** Start **

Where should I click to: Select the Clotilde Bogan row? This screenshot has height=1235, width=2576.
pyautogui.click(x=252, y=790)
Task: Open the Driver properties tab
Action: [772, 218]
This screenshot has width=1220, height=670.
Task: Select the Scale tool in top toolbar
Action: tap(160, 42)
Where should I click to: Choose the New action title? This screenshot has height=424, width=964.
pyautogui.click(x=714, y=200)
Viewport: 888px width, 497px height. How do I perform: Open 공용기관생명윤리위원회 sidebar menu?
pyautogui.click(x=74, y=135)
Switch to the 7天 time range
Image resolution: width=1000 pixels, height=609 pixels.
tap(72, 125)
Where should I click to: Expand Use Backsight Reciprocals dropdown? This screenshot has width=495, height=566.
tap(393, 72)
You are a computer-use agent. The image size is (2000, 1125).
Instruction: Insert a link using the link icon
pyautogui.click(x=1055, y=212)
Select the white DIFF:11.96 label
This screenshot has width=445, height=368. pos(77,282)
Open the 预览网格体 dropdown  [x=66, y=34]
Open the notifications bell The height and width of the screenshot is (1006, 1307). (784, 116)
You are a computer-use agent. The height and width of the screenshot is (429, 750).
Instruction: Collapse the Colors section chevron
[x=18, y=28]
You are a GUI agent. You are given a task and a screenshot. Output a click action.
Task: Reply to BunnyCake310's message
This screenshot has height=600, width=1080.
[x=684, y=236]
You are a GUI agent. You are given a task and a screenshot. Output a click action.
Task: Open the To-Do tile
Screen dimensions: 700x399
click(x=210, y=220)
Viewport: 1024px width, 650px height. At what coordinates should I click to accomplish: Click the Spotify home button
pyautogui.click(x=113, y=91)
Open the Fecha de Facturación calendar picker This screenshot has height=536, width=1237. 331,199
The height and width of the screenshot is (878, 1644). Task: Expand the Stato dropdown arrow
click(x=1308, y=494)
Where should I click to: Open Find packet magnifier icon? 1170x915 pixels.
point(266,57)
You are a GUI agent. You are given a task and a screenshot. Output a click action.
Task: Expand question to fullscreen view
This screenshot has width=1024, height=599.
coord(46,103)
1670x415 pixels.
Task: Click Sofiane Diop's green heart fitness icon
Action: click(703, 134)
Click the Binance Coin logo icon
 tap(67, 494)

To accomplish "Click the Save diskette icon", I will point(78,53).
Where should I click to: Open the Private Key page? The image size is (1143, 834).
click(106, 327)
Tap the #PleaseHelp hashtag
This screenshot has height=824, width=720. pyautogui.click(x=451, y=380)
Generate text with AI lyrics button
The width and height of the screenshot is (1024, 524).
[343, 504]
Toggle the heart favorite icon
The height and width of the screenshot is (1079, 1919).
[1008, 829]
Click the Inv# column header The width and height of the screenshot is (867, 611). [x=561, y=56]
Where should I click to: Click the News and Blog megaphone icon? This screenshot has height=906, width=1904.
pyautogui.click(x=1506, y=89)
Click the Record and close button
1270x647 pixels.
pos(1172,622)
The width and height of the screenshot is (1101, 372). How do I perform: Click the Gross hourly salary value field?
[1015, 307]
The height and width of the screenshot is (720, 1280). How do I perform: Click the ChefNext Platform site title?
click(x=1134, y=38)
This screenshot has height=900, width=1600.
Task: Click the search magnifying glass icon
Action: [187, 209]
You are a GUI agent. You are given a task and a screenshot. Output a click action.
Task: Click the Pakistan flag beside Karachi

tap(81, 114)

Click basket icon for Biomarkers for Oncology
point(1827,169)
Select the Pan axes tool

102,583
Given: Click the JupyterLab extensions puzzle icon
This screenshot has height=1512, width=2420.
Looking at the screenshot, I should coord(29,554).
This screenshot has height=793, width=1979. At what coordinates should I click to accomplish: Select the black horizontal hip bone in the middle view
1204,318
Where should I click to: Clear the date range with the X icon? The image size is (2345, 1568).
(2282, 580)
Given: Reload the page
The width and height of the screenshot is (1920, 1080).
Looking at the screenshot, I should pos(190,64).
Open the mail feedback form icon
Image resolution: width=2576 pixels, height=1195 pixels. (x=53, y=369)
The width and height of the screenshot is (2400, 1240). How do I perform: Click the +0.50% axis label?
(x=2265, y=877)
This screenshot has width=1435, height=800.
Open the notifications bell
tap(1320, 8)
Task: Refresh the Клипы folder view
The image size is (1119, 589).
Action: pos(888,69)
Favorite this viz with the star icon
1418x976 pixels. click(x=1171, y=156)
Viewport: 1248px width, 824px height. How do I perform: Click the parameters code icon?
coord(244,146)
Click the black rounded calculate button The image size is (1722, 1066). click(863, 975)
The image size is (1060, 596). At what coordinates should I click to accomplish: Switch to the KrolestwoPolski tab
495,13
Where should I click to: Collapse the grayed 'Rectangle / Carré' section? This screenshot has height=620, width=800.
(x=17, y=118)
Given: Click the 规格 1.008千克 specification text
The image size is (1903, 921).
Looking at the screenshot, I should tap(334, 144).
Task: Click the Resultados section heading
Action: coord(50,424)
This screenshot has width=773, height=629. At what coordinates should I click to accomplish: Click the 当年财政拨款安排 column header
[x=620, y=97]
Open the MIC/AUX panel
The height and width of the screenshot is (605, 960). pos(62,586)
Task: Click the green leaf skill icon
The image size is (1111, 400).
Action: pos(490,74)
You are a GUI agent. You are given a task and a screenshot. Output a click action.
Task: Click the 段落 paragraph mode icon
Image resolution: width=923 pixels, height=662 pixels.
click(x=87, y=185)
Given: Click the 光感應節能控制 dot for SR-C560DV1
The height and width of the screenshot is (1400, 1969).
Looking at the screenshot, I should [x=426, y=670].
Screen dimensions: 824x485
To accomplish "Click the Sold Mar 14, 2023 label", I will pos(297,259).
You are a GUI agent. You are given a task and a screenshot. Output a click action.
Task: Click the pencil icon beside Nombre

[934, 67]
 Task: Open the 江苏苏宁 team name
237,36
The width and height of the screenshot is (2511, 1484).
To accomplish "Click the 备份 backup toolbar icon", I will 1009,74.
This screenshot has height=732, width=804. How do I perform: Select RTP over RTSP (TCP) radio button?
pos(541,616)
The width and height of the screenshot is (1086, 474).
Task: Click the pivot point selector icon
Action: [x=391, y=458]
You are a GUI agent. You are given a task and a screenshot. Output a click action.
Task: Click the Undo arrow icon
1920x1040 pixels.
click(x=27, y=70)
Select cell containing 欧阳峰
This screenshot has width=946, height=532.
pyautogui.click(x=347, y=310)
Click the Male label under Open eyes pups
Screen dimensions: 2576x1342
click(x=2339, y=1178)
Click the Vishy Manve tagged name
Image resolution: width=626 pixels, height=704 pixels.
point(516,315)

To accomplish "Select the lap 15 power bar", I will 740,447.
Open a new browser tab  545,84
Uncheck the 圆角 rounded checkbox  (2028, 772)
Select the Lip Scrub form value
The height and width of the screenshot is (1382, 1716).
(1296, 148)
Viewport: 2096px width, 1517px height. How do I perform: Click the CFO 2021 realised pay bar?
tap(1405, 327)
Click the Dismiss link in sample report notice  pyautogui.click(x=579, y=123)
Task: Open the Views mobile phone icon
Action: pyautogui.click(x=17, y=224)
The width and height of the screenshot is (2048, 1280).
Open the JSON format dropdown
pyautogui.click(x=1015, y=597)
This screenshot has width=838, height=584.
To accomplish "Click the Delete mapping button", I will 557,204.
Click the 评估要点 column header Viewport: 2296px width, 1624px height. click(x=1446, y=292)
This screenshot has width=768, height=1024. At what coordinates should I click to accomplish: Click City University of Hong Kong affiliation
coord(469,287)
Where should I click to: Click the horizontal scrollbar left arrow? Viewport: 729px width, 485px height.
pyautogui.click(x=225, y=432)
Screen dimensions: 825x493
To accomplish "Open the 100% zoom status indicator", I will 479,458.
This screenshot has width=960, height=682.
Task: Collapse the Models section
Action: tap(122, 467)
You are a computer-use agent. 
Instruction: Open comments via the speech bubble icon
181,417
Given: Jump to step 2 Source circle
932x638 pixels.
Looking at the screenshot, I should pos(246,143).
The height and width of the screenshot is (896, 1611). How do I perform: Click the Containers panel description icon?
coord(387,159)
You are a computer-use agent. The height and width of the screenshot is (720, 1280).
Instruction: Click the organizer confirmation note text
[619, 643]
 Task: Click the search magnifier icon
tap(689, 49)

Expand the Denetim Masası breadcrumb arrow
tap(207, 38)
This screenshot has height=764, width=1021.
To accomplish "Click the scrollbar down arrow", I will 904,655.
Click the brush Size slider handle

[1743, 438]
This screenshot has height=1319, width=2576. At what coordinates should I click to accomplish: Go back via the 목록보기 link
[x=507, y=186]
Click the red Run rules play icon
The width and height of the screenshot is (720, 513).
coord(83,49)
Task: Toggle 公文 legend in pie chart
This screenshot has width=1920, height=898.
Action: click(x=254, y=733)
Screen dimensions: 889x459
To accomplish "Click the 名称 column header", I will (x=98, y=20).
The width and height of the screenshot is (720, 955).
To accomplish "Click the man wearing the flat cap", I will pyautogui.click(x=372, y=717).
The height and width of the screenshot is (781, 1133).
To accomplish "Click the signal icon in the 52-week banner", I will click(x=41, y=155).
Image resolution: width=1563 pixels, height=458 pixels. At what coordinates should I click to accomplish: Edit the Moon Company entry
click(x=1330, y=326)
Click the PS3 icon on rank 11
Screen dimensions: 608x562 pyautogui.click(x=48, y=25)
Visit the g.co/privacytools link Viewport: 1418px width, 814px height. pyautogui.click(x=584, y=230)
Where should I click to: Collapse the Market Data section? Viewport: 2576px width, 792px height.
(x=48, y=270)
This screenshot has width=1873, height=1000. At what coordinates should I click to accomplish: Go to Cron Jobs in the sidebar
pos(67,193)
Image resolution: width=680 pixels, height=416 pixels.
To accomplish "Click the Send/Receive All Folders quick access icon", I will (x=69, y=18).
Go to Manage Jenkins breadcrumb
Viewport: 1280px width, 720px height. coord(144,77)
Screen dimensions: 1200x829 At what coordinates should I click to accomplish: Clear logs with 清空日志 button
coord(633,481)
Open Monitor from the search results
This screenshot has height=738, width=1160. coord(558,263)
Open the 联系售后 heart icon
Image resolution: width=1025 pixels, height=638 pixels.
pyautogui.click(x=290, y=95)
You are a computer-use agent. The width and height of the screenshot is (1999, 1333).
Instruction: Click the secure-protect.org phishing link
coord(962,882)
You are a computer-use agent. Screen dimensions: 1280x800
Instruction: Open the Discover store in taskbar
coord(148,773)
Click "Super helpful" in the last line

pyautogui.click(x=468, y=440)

** End **

Rewrite the data from the line containing "Screen dimensions: 824x485" through the line containing "Action: [x=391, y=458]", including both, changing "pencil icon" to "edit icon" and keeping everything else the same.

§ **Result of the task**:
Screen dimensions: 824x485
To accomplish "Click the Sold Mar 14, 2023 label", I will pos(297,259).
You are a GUI agent. You are given a task and a screenshot. Output a click action.
Task: Click the edit icon beside Nombre

[934, 67]
 Task: Open the 江苏苏宁 team name
237,36
The width and height of the screenshot is (2511, 1484).
To accomplish "Click the 备份 backup toolbar icon", I will 1009,74.
This screenshot has height=732, width=804. How do I perform: Select RTP over RTSP (TCP) radio button?
pos(541,616)
The width and height of the screenshot is (1086, 474).
Task: Click the pivot point selector icon
Action: [x=391, y=458]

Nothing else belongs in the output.